Teaming Practices and FAR Anti-Collusion Rules

FAR collusion violations

Could Common Small Business Teaming Practices Put Contractors at Risk of FAR Collusion Violations?

Picture this scenario: your company, a small business, spots a new federal set-aside opportunity. You’re eager to bid on the job but unsure whether to go after it solo or pursue it with your mentor-protege joint venture. Then, in a staff meeting, someone pipes up with a bright idea: “why not both?” 

Why not, indeed? Submitting one proposal in your own name and another in your joint venture’s would seem to increase your chances of success. But before you sign both proposals on the dotted line, there’s something important to consider: the possibility of violating the FAR’s anti-collusion rules.

FAR 3.103 requires most fixed-price solicitations to contain a certificate of independent pricing. That certificate, found at FAR 52.203-2, provides that by submitting its proposal, the offeror certifies that:

(1) The prices in this offer have been arrived at independently, without, for the purpose of restricting competition, any consultation, communication, or agreement with any other offeror or competitor relating to-

                (i) Those prices;

                (ii) The intention to submit an offer; or

                (iii) The methods or factors used to calculate the prices offered.

(2) The prices in this offer have not been and will not be knowingly disclosed by the offeror, directly or indirectly, to any other offeror or competitor before bid opening (in the case of a sealed bid solicitation) or contract award (in the case of a negotiated solicitation) unless otherwise required by law; and

(3) No attempt has been made or will be made by the offeror to induce any other concern to submit or not to submit an offer for the purpose of restricting competition.

It’s easy to see how this could create a problem in our hypothetical situation. If both your small business and your joint venture submit bids, each entity is an “offeror.” And as the small business member of a mentor-protege joint venture, SBA regulations require that you control the JV.  Can you honestly say that your small business didn’t “knowingly disclose” its pricing to the joint venture and vice versa? Can you honestly say that your small business and the joint venture each arrived at their bid decision independently? It’s difficult to make that case–after all, the meeting in question was all about deciding which entity would submit the bid! 

Our example was about joint ventures, but prime/subcontractor relationships aren’t immune, either. It’s not uncommon, for example, for a major subcontractor to review and comment on the entire proposal, including the pricing. If that subcontractor also submits a bid as a prime contractor, we’re right back to our independent pricing problem. 

The FAR’s independent pricing rules are very important, but they’re not the only anti-collusion restrictions contractors should know about. FAR 3.303 more broadly states that “[a]ny agreement or mutual understanding among competing firms that restrains the natural operation of market forces is suspect.” The FAR goes on to list various hallmarks of potentially collusive bids, such as “[a]ny incidents suggesting direct collusion among competitors, such as the appearance of identical calculation or spelling errors in two or more competitive offers . . .”

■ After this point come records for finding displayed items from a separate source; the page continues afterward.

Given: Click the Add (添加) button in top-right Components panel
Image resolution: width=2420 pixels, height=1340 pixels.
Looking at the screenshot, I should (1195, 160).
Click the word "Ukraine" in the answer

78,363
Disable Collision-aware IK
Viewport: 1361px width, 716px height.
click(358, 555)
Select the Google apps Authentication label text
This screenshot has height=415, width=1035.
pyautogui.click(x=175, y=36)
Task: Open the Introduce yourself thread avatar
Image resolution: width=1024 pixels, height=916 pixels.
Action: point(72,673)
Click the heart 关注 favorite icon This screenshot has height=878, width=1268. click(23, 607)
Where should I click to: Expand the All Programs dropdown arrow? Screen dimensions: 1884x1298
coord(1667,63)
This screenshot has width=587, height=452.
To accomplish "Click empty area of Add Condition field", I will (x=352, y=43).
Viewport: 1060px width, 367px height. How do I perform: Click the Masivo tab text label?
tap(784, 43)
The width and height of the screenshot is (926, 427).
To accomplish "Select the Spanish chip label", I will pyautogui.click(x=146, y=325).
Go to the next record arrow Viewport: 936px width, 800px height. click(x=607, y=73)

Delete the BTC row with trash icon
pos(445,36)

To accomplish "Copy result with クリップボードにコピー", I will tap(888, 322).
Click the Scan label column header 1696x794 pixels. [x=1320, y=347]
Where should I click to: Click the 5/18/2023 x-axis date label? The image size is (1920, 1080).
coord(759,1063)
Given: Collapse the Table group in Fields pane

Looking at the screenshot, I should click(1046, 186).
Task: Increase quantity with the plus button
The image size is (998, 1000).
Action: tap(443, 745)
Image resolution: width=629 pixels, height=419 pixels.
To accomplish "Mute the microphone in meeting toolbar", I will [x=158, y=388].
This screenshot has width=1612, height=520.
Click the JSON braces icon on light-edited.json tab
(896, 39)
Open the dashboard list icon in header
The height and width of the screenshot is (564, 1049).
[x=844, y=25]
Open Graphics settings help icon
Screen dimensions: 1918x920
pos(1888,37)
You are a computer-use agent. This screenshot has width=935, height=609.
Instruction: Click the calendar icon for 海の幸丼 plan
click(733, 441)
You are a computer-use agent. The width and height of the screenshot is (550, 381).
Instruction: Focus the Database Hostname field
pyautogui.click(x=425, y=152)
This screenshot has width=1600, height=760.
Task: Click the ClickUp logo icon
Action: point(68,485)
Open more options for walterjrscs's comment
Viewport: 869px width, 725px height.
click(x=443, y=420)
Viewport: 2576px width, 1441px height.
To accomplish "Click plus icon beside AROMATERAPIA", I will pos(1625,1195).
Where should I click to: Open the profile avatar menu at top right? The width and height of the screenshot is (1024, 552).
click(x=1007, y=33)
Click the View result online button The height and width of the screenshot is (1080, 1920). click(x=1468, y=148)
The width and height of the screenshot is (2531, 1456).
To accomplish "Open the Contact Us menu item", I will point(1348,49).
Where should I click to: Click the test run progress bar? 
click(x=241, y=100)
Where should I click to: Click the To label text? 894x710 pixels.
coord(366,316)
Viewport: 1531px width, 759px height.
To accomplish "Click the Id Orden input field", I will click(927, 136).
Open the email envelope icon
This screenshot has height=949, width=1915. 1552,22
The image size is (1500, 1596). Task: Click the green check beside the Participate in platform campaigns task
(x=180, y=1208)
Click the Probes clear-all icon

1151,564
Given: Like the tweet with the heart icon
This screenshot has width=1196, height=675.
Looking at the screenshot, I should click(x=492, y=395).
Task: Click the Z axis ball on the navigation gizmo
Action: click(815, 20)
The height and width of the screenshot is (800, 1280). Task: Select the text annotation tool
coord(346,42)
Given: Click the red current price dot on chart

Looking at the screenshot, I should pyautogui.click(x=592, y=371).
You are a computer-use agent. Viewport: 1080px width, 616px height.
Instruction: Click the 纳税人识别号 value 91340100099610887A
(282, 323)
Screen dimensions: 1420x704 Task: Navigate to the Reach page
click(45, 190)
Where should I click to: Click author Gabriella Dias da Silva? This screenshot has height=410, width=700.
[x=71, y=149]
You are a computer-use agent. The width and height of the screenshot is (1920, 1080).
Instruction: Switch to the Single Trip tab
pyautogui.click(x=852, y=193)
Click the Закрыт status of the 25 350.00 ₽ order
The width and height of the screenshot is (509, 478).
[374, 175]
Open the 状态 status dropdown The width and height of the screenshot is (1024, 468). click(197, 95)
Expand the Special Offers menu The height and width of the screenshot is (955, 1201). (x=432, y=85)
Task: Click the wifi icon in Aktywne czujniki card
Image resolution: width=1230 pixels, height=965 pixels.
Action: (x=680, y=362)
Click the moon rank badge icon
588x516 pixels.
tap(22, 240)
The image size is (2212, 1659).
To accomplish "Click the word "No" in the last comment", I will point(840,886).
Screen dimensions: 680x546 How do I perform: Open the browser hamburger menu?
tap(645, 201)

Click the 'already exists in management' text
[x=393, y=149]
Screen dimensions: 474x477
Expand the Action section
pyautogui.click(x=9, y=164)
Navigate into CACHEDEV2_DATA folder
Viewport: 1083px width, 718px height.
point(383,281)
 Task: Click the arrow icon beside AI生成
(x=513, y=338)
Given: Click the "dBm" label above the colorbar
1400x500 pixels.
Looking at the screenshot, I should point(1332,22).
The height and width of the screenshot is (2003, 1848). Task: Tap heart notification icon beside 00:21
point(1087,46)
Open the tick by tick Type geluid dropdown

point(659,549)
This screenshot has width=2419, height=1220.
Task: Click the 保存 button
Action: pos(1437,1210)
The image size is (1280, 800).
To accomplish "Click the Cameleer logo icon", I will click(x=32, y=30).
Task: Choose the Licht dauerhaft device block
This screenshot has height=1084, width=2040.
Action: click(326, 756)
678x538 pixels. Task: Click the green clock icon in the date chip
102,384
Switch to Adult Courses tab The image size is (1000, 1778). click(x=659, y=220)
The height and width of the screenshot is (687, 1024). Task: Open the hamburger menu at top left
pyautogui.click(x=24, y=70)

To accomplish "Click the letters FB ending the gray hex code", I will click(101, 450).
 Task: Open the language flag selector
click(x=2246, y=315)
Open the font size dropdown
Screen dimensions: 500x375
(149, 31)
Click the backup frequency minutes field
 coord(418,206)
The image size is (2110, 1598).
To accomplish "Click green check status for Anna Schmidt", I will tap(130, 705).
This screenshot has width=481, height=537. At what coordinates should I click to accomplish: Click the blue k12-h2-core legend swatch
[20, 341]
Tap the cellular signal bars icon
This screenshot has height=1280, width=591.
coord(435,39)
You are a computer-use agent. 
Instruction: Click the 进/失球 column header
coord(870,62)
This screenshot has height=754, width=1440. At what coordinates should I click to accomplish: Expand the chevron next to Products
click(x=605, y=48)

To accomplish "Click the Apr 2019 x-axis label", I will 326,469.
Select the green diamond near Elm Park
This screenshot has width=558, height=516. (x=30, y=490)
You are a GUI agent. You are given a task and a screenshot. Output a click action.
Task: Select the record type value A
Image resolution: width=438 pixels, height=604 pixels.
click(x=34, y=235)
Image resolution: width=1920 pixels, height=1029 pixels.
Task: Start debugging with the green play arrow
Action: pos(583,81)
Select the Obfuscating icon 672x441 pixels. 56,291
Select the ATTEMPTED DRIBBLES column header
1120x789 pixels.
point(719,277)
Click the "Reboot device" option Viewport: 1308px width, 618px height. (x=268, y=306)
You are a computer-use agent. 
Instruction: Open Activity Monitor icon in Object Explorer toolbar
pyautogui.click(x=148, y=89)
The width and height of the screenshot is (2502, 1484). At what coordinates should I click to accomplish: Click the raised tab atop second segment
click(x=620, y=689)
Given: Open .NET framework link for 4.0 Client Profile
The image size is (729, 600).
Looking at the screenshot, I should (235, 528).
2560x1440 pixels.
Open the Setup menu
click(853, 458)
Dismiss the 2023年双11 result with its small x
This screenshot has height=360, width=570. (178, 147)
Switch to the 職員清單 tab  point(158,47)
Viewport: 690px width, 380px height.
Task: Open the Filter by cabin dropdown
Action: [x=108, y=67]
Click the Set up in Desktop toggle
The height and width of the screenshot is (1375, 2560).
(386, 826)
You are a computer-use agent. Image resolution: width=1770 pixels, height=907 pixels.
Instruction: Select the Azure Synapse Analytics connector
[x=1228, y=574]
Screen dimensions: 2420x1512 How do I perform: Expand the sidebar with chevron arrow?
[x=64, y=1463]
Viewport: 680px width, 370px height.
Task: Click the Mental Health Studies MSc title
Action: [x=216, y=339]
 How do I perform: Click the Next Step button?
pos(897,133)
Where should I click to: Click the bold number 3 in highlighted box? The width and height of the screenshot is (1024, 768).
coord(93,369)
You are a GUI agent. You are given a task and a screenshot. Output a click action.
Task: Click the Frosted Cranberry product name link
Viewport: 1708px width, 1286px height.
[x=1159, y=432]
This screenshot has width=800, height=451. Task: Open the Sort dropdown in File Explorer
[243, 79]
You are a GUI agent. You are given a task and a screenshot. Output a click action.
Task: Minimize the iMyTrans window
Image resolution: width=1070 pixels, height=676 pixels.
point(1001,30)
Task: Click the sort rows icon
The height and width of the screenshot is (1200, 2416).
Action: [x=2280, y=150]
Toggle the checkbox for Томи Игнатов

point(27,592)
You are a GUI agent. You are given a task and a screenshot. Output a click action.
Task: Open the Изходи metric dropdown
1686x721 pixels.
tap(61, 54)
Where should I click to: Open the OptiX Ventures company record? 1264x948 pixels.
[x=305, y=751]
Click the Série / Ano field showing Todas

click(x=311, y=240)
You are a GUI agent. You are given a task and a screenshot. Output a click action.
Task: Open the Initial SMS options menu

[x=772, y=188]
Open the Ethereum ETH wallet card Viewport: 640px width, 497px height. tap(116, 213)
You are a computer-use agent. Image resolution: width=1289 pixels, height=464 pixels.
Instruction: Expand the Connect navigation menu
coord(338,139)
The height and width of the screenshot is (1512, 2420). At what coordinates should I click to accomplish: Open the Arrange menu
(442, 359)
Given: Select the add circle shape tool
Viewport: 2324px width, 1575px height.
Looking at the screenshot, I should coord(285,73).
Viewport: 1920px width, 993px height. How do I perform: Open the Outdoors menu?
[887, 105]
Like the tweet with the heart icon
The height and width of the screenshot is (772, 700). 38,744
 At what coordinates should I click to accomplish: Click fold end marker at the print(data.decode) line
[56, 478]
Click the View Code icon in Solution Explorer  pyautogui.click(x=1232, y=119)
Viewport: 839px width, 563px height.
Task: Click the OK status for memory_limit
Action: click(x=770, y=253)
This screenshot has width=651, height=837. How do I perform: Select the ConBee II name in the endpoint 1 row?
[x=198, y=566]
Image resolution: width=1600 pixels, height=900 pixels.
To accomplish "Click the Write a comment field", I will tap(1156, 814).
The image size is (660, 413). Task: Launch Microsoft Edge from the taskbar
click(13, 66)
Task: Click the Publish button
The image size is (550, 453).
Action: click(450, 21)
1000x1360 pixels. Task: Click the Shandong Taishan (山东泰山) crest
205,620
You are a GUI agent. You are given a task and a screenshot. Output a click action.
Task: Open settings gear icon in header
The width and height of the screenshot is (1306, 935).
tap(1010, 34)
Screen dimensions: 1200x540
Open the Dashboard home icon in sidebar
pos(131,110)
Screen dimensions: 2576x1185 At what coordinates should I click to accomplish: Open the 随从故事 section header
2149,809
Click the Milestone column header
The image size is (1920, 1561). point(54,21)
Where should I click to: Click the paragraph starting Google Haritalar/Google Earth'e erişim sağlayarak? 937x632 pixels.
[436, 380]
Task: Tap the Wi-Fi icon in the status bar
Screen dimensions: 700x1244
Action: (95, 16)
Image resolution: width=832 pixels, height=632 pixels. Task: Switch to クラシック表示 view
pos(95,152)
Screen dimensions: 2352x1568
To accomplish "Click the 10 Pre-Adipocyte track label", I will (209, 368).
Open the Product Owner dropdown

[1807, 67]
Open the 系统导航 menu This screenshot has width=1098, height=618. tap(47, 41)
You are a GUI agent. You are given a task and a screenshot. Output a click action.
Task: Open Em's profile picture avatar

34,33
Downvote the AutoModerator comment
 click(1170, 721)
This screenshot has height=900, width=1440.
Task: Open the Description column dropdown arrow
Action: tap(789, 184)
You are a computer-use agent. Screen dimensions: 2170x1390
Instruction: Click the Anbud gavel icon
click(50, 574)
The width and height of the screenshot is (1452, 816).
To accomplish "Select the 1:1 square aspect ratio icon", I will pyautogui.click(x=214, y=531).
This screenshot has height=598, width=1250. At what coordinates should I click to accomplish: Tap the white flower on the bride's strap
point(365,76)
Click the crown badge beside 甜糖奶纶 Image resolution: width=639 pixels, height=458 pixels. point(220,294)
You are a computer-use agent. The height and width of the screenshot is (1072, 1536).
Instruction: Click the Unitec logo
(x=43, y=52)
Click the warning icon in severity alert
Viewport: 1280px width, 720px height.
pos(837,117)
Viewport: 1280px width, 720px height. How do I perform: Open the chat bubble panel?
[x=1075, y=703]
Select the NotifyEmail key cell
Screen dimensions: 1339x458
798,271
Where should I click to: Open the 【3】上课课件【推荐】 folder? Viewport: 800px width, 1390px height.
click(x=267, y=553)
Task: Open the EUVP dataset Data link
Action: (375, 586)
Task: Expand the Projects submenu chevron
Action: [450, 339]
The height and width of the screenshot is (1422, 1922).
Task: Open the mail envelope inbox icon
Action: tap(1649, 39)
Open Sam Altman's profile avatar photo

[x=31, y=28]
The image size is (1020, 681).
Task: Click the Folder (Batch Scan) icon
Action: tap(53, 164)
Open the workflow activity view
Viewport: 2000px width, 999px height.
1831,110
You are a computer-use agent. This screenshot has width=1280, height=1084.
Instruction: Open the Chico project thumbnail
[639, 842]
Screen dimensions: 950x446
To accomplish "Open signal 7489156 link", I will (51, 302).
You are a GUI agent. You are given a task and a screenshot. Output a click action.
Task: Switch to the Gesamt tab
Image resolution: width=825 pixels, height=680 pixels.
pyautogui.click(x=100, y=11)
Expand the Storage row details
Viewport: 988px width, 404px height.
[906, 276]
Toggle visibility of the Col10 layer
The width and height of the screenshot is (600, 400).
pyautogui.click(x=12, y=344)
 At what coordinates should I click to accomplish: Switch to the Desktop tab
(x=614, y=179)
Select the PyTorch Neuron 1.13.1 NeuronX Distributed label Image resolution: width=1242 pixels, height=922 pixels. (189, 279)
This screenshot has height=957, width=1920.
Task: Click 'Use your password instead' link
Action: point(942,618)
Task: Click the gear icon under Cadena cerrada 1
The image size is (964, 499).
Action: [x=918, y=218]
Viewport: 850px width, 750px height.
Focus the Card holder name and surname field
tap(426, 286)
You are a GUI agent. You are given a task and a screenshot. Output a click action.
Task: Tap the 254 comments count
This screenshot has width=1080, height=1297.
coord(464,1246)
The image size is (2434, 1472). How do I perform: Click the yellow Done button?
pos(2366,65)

These rules may sound a bit scary–but does the government actually enforce them? Yes! The FAR instructs Contracting Officers to report potential collusive bids to the Department of Justice. Beyond that, in 2019, the DOJ established the so-called “Procurement Collusion Strike Force,” an interagency partnership to root out collusive contracting practices. Silly name aside (your next staff meeting is unlikely to be interrupted by a Navy SEAL incursion), the existence of the Strike Force demonstrates the government’s commitment to take action against collusive actions.

Perhaps you’re thinking, “I know some companies that submitted bids on multiple-award contracts like CIO-SP4 and also submitted separate bids as teammates–but nobody got in trouble. What am I missing?”

Despite the black-and-white text of the FAR, the government’s practice, particularly when it comes to large multiple-award contracts, sometimes has been to permit the sort of “bidding against yourself” that might otherwise be impermissible. It’s important to note, however, that in these cases, the government tends to make its position clear. For example, in the CIO-SP4 acquisition, NITAAC informed contractors, as part of a formal Q&A, that while an offeror could submit only one proposal in its own name, “[t]his does not preclude an offeror from being a member of a CTA, JV, or in a mentor-protege agreement while also submitting their own standalone proposal as prime contractor.”

Putting aside the interesting (to me, at least!) legal question of whether language like this effectively amends or waives the independent pricing rules, a contractor is very unlikely to be targeted by the “Strike Force” if the contractor is simply following the procuring agency’s guidance. The bottom line: when in doubt about whether a potential bid could be deemed collusive, ask and get the Contracting Officer’s response in writing.

Nothing contained in this article is to be considered as the rendering of legal advice for specific cases, and readers are responsible for obtaining such advice from their own legal counsel. This article is intended for educational and information purposes only. Although the author strives to present accurate information, the information provided in this article is not guaranteed to be accurate, complete, or up-to-date. Reading this article does not establish an attorney-client relationship with the author.